According to the allegations contained in the complaint, the Buffalo case appears to be outright fraud. According to an article appearing in the Long Island newspaper Newsday earlier this month, "[t]he brothers inflated 5 Sterns’ payroll of fewer than a dozen employees to about 200 to secure larger loans, offering false tax returns and other documents as proof, FBI agent Kathleen A. Garver said in the criminal complaint."
While I hope that no one reading this engaged in brazen abuse of the PPP such as alleged here, the story carries with it lessons for well-intentioned small businesses as well. It is important to remember that accurate record-keeping is critical. You should always be prepared to substantiate all claims made by your company with respect to PPP and any other federally run program.
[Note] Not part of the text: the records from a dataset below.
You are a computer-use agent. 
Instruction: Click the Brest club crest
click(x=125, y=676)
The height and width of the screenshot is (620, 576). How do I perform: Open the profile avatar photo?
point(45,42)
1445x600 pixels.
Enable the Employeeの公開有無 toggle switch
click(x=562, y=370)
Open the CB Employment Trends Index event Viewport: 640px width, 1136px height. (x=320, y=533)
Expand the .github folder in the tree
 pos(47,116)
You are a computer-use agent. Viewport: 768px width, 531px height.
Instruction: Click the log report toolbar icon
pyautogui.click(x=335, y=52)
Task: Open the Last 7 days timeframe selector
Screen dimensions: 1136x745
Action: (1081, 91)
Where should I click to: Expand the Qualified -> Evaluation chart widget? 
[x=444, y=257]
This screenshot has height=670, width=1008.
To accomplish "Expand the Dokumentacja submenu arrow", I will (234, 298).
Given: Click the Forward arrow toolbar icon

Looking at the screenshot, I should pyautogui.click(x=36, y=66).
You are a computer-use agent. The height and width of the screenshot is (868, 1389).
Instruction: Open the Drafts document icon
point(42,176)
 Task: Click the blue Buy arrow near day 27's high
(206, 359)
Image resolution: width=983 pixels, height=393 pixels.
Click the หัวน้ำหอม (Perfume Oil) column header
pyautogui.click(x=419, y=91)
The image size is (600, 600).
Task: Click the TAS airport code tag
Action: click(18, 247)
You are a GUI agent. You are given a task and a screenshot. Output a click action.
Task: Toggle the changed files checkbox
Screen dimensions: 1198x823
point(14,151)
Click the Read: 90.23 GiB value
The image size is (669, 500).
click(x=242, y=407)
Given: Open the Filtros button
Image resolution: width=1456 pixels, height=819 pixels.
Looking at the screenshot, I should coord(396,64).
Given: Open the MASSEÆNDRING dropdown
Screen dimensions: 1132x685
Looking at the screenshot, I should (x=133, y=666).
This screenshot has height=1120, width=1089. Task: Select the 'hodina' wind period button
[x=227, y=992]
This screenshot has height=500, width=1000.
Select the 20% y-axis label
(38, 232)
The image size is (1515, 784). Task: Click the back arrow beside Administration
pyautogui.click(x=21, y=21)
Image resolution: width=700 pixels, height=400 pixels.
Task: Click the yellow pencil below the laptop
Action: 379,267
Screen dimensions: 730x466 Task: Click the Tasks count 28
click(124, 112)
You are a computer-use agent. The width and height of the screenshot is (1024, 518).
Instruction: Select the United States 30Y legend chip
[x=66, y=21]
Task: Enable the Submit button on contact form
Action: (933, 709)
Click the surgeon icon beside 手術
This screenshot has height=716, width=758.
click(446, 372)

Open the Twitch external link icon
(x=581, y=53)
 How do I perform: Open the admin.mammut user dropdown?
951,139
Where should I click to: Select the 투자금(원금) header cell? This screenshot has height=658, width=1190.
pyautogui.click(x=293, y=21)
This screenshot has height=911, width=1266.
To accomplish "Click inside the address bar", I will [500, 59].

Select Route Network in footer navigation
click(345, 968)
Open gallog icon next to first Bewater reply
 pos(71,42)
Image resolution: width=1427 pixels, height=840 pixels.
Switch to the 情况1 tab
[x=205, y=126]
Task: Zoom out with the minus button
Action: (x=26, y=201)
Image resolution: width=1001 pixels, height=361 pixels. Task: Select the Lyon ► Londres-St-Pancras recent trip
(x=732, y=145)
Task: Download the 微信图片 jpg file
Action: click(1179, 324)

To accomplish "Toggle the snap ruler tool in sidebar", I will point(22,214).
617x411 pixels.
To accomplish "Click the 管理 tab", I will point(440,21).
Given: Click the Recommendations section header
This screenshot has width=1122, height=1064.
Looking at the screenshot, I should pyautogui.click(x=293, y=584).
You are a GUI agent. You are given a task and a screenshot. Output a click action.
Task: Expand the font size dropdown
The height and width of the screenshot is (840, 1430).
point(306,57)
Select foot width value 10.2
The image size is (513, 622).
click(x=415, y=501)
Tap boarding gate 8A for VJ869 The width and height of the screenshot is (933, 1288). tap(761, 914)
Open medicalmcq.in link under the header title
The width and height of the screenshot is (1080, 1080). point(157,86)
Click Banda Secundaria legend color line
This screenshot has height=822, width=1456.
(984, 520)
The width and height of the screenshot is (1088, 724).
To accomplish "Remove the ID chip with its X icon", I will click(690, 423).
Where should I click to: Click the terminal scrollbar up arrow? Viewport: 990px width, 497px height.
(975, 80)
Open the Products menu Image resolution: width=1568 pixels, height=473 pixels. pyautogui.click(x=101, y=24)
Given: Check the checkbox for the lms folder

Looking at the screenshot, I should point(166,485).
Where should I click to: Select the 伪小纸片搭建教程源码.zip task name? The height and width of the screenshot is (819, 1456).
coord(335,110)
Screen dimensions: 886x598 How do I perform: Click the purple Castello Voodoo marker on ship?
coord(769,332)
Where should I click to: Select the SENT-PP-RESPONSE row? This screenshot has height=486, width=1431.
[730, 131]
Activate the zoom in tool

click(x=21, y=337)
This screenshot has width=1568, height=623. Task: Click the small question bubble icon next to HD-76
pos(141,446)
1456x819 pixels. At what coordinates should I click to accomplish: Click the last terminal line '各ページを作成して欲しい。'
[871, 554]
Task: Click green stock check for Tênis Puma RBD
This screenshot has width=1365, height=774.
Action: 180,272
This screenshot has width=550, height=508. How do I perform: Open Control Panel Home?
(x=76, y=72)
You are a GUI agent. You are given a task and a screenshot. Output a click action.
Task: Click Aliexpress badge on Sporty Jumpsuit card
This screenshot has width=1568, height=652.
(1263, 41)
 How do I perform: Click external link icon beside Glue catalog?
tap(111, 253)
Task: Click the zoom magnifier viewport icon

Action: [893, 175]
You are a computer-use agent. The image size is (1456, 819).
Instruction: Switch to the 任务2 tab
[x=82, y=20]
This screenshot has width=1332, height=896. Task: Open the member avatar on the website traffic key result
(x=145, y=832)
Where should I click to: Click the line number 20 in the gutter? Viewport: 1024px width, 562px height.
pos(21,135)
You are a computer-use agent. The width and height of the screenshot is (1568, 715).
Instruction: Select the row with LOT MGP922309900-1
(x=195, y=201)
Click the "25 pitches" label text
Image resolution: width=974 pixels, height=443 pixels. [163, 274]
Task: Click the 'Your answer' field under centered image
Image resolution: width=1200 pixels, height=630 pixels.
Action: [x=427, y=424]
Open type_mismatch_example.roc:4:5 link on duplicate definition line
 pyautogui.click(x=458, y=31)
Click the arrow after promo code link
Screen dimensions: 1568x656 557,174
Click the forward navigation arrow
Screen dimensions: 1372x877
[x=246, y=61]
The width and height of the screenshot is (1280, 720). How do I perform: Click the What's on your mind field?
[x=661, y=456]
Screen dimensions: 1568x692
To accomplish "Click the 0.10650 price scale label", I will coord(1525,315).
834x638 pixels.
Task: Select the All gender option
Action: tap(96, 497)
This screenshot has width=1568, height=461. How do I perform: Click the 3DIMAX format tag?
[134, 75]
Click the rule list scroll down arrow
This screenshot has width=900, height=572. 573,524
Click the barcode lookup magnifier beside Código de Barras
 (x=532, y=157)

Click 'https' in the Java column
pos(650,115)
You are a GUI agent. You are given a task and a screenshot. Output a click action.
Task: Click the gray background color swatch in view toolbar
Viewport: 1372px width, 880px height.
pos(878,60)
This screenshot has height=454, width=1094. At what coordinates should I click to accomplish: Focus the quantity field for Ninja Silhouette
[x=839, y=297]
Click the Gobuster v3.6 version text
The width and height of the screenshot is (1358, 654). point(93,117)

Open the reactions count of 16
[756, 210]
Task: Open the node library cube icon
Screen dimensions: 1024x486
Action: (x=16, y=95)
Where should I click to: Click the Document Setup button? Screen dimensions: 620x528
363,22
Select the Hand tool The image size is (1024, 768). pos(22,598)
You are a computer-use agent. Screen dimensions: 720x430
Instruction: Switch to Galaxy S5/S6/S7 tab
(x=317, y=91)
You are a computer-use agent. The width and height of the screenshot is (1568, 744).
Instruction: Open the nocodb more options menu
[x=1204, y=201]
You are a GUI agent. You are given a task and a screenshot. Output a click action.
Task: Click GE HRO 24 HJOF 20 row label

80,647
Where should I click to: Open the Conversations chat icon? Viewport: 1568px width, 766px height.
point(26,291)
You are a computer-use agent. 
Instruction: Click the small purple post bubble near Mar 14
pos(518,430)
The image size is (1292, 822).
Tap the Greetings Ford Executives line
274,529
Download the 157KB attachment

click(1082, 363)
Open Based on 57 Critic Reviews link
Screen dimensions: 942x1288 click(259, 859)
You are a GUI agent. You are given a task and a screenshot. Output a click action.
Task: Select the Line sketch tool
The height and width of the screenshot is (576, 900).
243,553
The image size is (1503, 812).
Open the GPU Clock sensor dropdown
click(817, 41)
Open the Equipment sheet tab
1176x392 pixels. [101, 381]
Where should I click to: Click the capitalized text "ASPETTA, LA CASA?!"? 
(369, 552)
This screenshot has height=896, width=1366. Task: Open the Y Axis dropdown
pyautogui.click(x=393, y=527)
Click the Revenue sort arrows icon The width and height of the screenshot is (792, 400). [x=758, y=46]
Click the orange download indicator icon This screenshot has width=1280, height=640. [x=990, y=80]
Officials say the two brothers allegedly participated in a scheme to file fraudulent loan applications seeking nearly $7 million in PPP loans from the Small Business Association under the CARES Act. “These brothers allegedly stole more than $600,000 which was intended to assist businesses and employees that have been crippled by the pandemic,” said U.S. Attorney James P. Kennedy. “Their greed in the face of a national crisis has rightly landed them in federal court under indictment. We will investigate and charge anyone who seeks to use emergency federal aid as a way to try to get rich quick.”